Depuis le lancement officiel de Poto Mitan à la fin du mois de juin 2023, les activités suivantes ont été réalisées :

• 5 institutions signataires ont été accompagnées dans la rédaction de leurs plans sectoriels de déconcentration assortis de feuilles de route, dans la réalisation d’un audit de la fonction accueil incluant des recommandations et dans la conduite d’une étude sur la structuration du cadre fonctionnel et normatif pour une meilleure délivrance des services ;

• Le processus de mise à exécution des recommandations de ces rapports a été lancé avec les points focaux dans leur administration respective depuis le mois d’août et devra être porté aux autorités politiques par les travaux de la commission thématique en amont du symposium national sur les thématiques d’état civil, d’identification et d’identité ;

• Une visite d’études au Bénin (9 au 16 septembre) a été réalisée ayant pour vocation de former et de renforcer les rapports finaux d’expertise court terme sur la fonction accueil, la déconcentration des services, le protocole de gestion de la chaine des services d’état civil, d’identification et d’identité avec la participation des administrations de métiers Etat civil, Identification, Identité ;

• Des actions de communication publique ont été réalisées autour des activités du projet impliquant les institutions signataires aussi bien que les partenaires notamment le KNFP (activité 1.3.9) ;

• L’acquisition des matériels pour équiper les unités mobiles sont en cours de déploiement ;

• Les travaux sur les 5 thématiques (structure, accueil, enveloppe énergétique, énergie et connectivité) ont bien démarré dans le cadre de l’exécution des activités 1.3.4, 1.3.5, 1.3.6 ;

• Un soutien technique de l’Etat avec la contribution de Poto Mitan au renforcement de la délégation départementale du Nord et du Nord est : Deux cadres de l’administration centrale affectés comme points focaux de Poto Mitan (Activité 1.2.1 1.2.2)

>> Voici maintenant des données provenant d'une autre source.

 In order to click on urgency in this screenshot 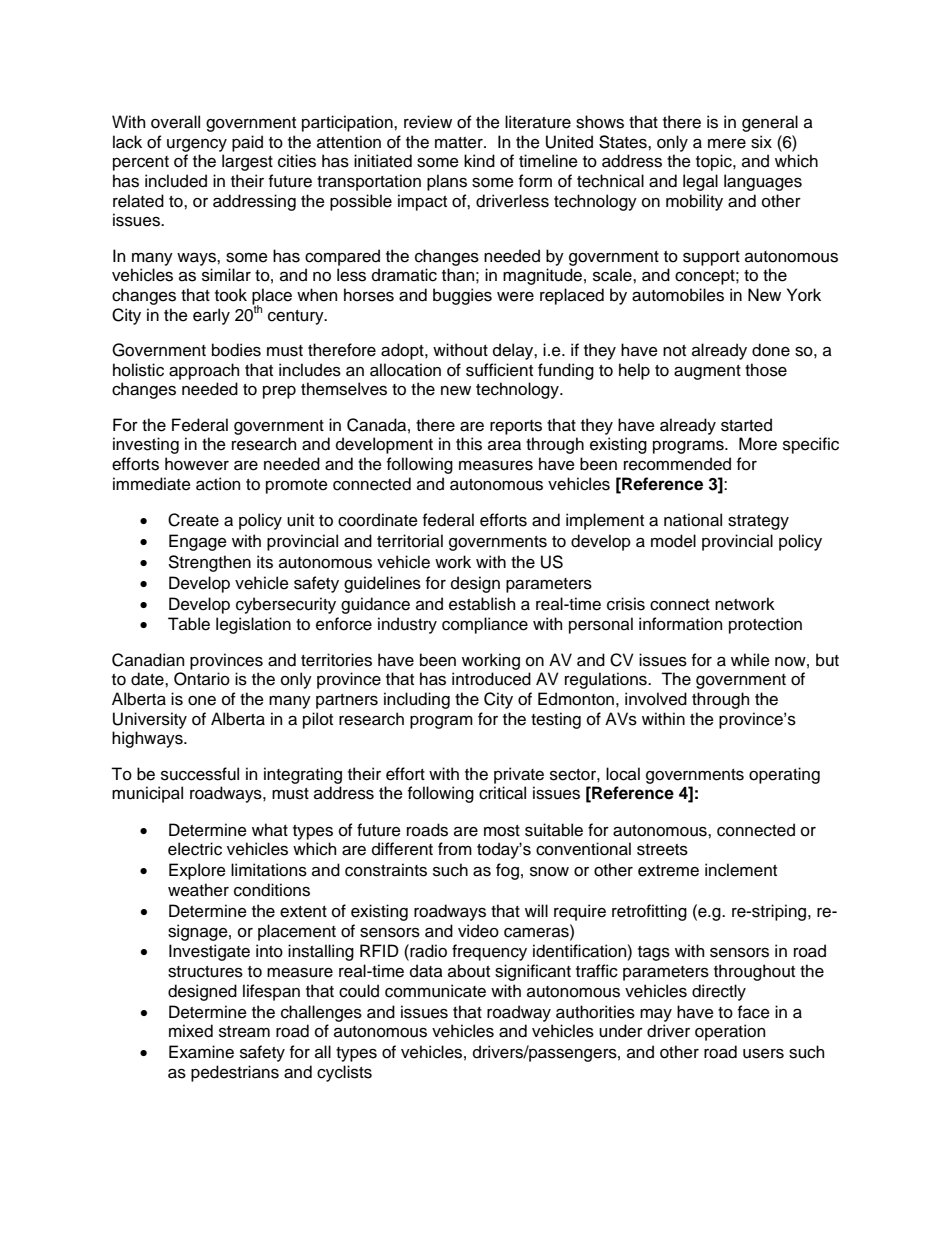, I will do `click(197, 145)`.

• Des actions de renforcement de la coordination départementale de l’OPC ont été engagées et conduites par la Direction générale et la coordination des présences territoriales qui transfèrent désormais toutes les compétences et responsabilités à la direction départementale Nord ;

• Un support technique de l’équipe projet à l’OPC sur les outils, les fiches techniques, le suivi éval/logiciel Pythéos, la communication publique, les outils de gestion financière et de passation de marchés publics

• Formation des agents des Makon (environ 30) durant 5 semaines autour de 8 modules (plaidoyer, élaboration des plans d’action des makon, montage des makon des arrondissements, stratégie de financement des makon).

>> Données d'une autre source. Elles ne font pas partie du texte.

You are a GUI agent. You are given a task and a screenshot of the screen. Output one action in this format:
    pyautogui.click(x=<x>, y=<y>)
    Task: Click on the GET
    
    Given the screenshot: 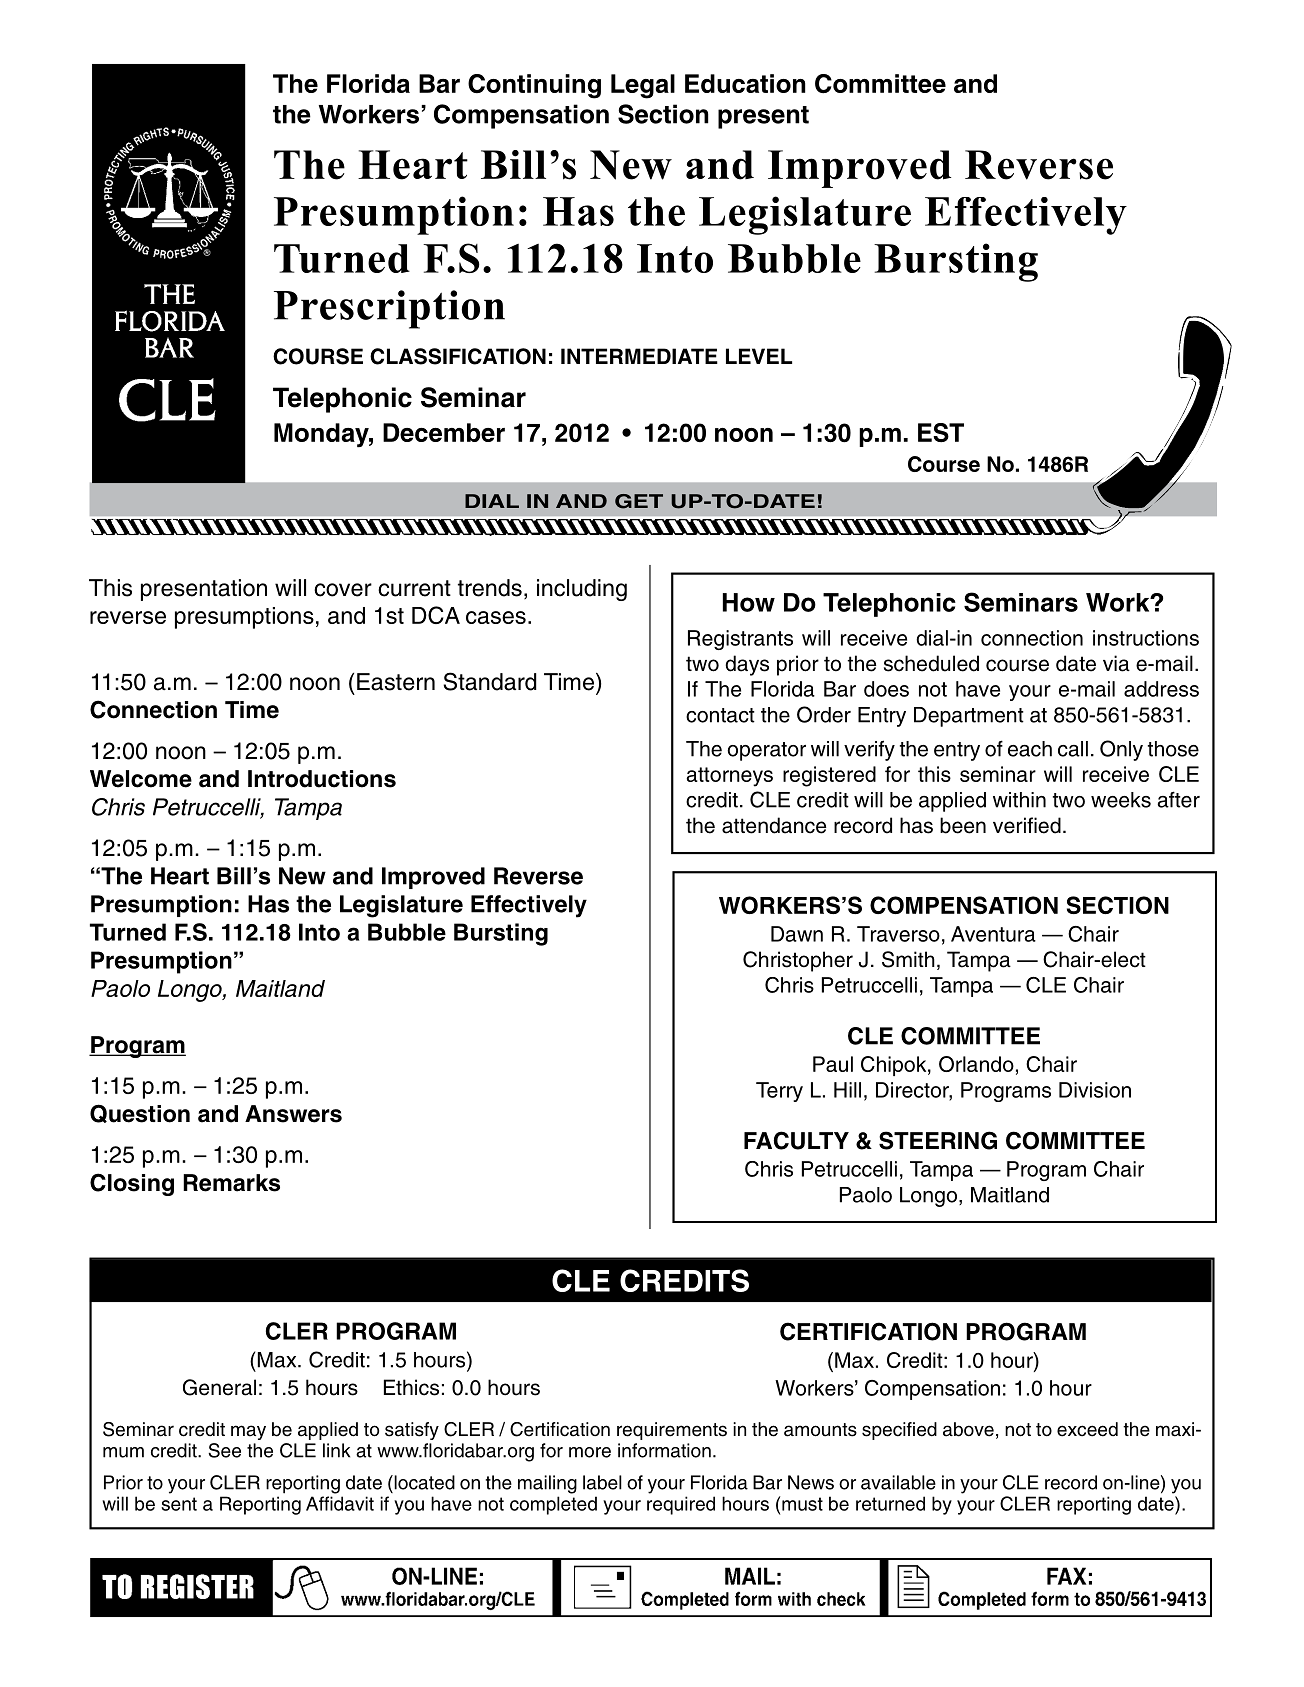 What is the action you would take?
    pyautogui.click(x=639, y=501)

A noter que depuis la clôture du dernier atelier SERA (19 juillet 2025), l’alimentation du logiciel de suivi et d’évaluation du Programme est devenue systématique. Le chef de projet a institué en accord avec les points focaux du comité technique des séances de travail dénommées « vendredi du Pytheos » réunissant les responsables de suivi des institutions signataires et co-animées par l’expert suivi-évaluation du projet et le consultant en charge de l’opérationnalisation du logiciel Pytheos.